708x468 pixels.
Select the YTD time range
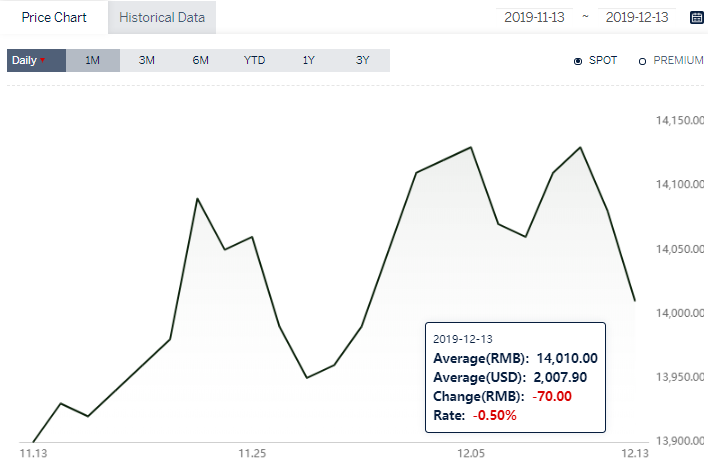(x=254, y=61)
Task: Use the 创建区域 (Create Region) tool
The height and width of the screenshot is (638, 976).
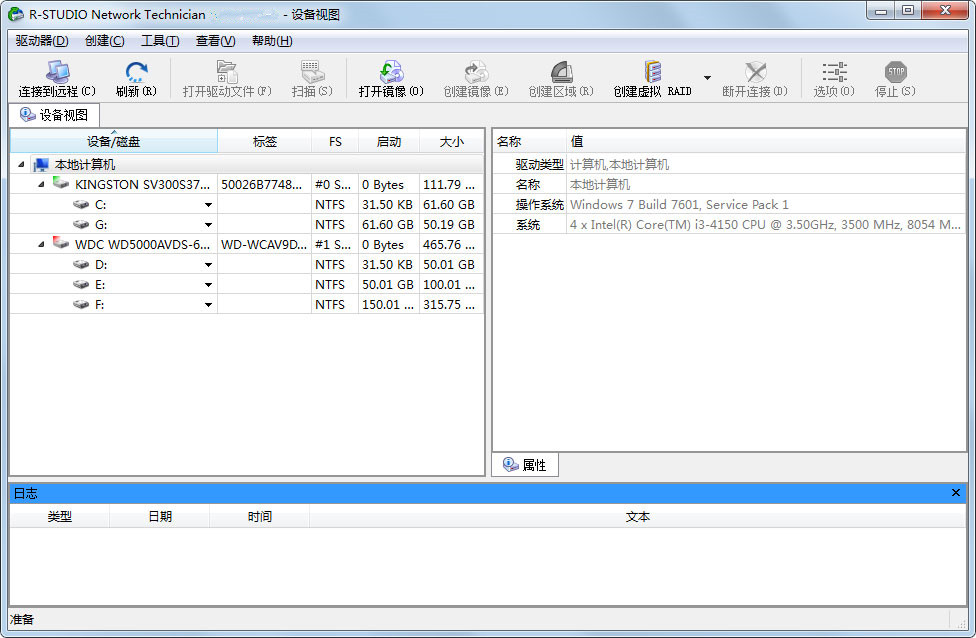Action: click(x=560, y=75)
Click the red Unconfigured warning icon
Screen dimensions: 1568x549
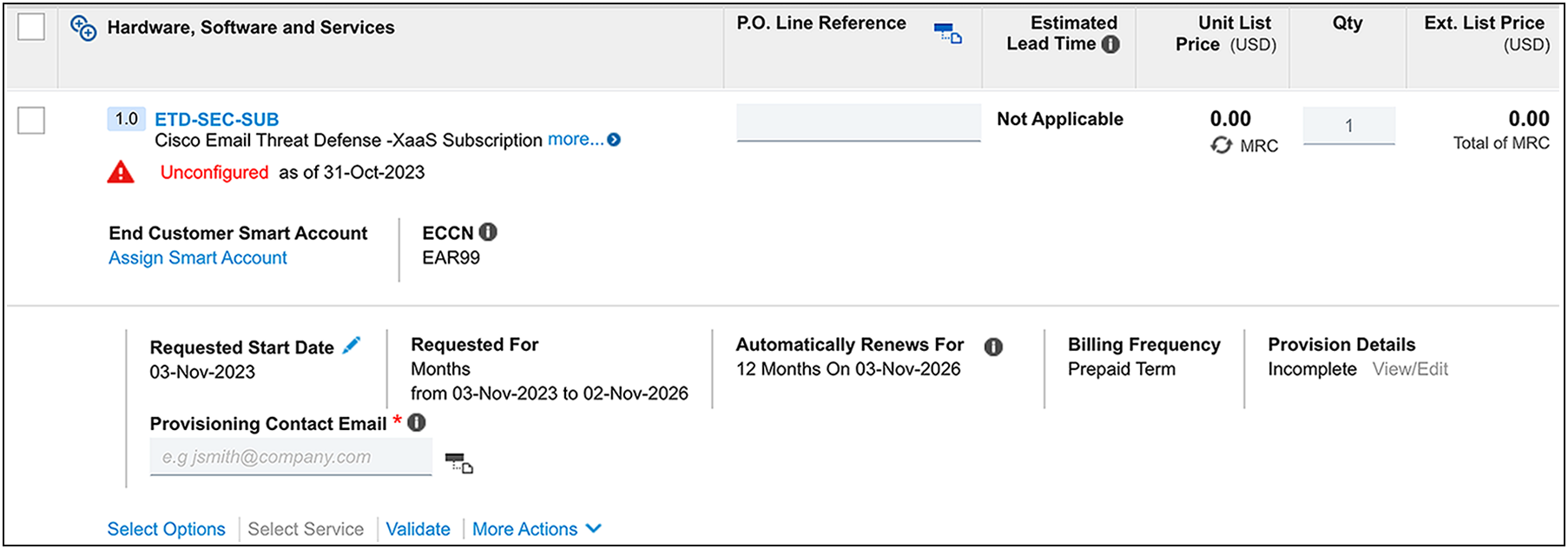click(122, 171)
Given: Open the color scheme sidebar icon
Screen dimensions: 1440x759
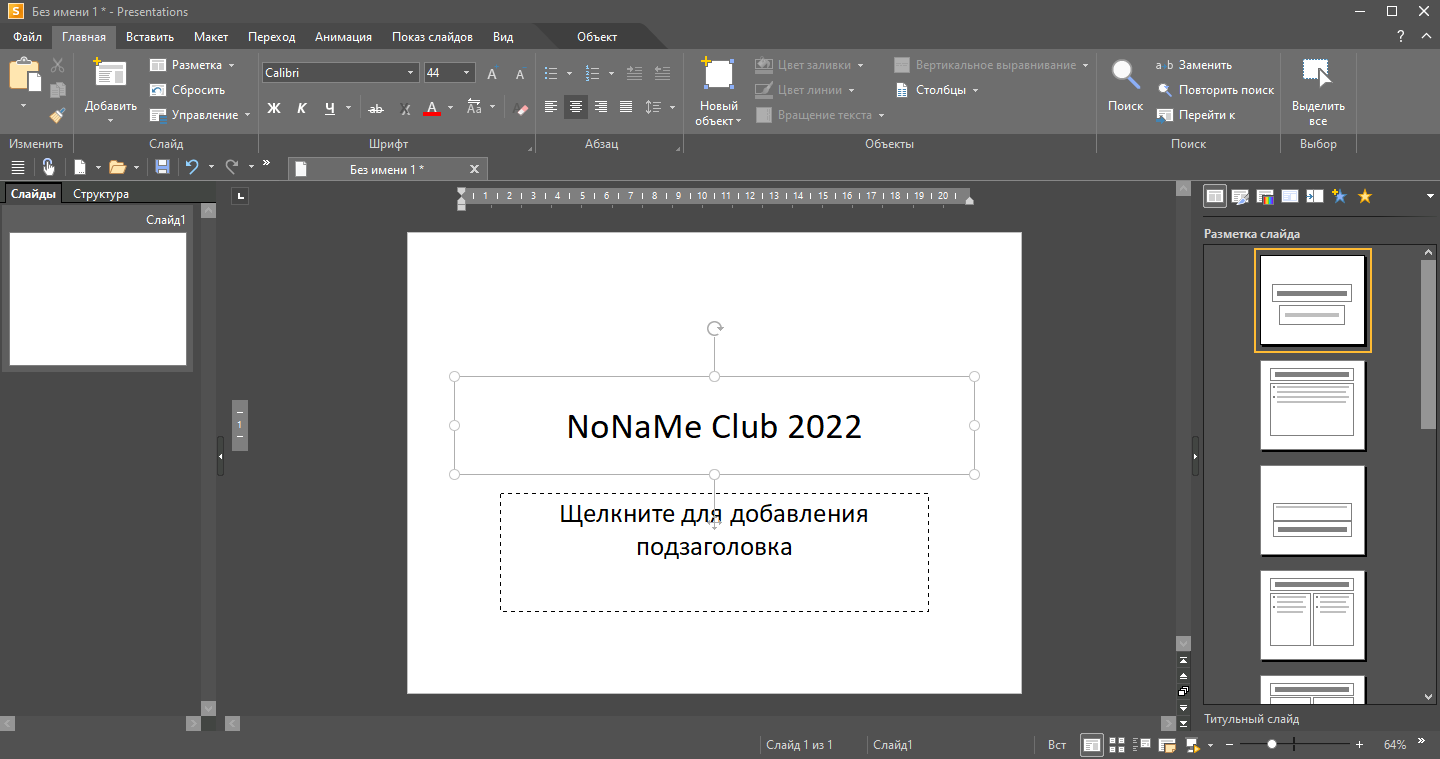Looking at the screenshot, I should tap(1265, 196).
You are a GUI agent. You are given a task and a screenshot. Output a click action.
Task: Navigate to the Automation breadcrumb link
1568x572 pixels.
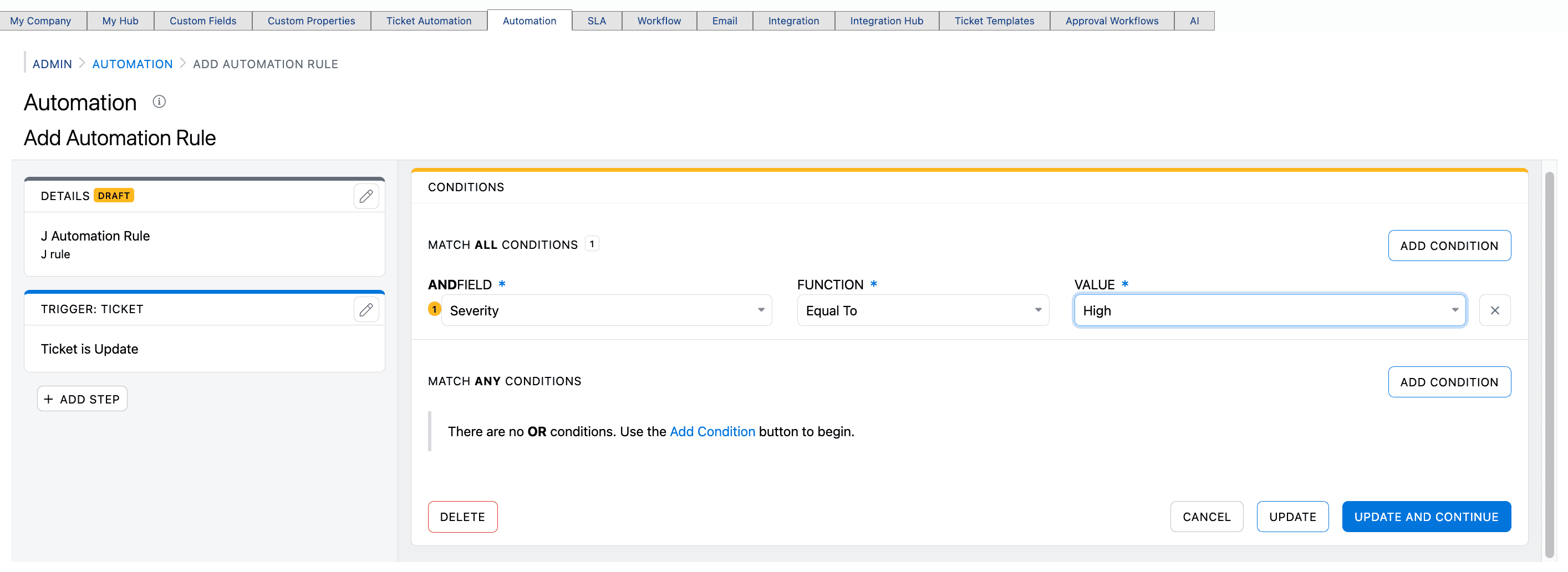132,64
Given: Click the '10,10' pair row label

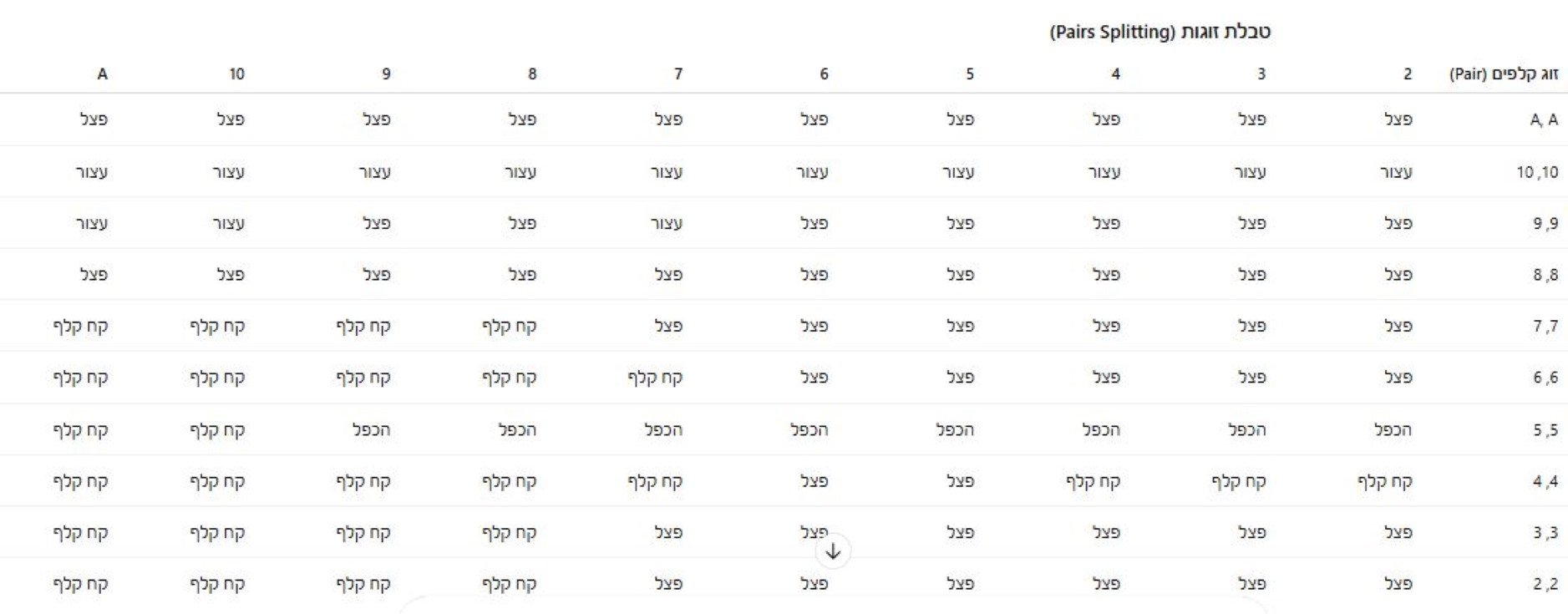Looking at the screenshot, I should 1537,172.
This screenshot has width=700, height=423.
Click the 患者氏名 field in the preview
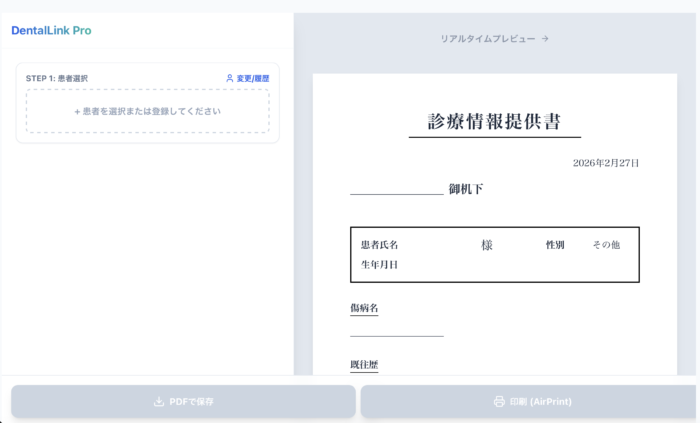[380, 245]
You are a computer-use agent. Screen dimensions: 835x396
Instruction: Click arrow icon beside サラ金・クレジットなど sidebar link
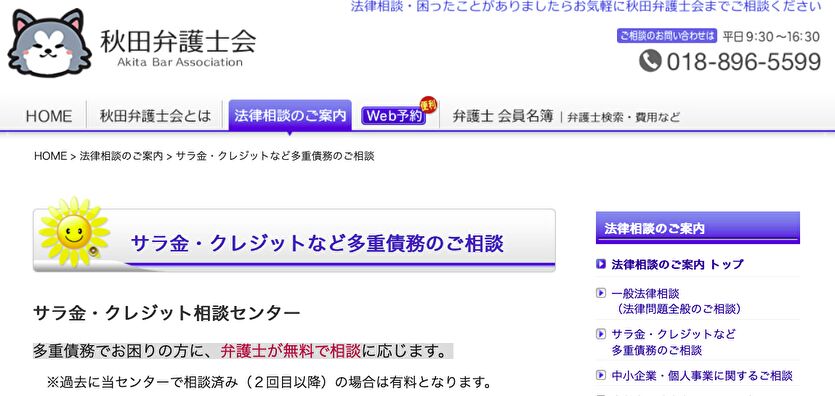601,334

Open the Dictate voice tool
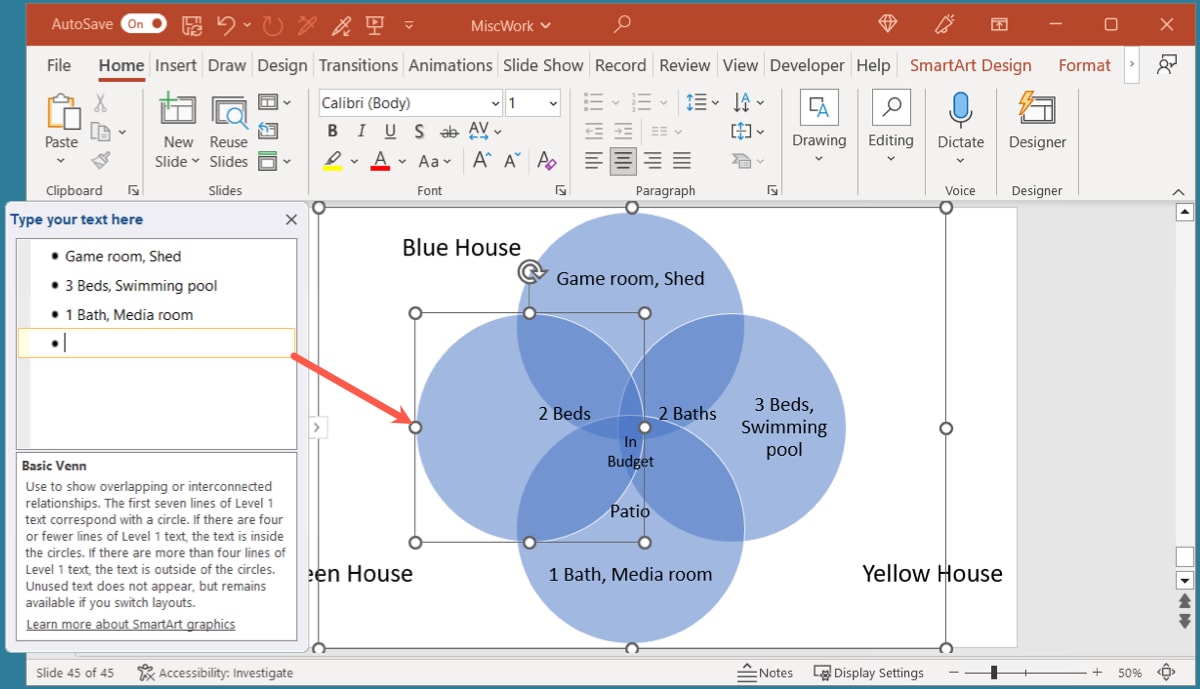point(960,120)
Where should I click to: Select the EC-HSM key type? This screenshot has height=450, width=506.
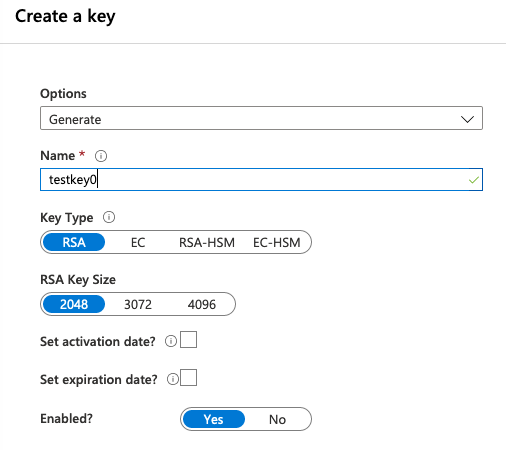(x=277, y=242)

_PROBLEM DETAILS_
Do not copy pictures. Restate exactly the lines from the one containing "This screenshot has width=700, height=423." through the last line of the records.

_RESULT OF THE TASK_
This screenshot has width=700, height=423.
Click the 患者氏名 field in the preview
[380, 245]
You are a computer-use agent. Screen dimensions: 835x396
Instruction: Click arrow icon beside サラ金・クレジットなど sidebar link
601,334

Open the Dictate voice tool
point(960,120)
Where should I click to: Select the EC-HSM key type? This screenshot has height=450, width=506.
(x=277, y=242)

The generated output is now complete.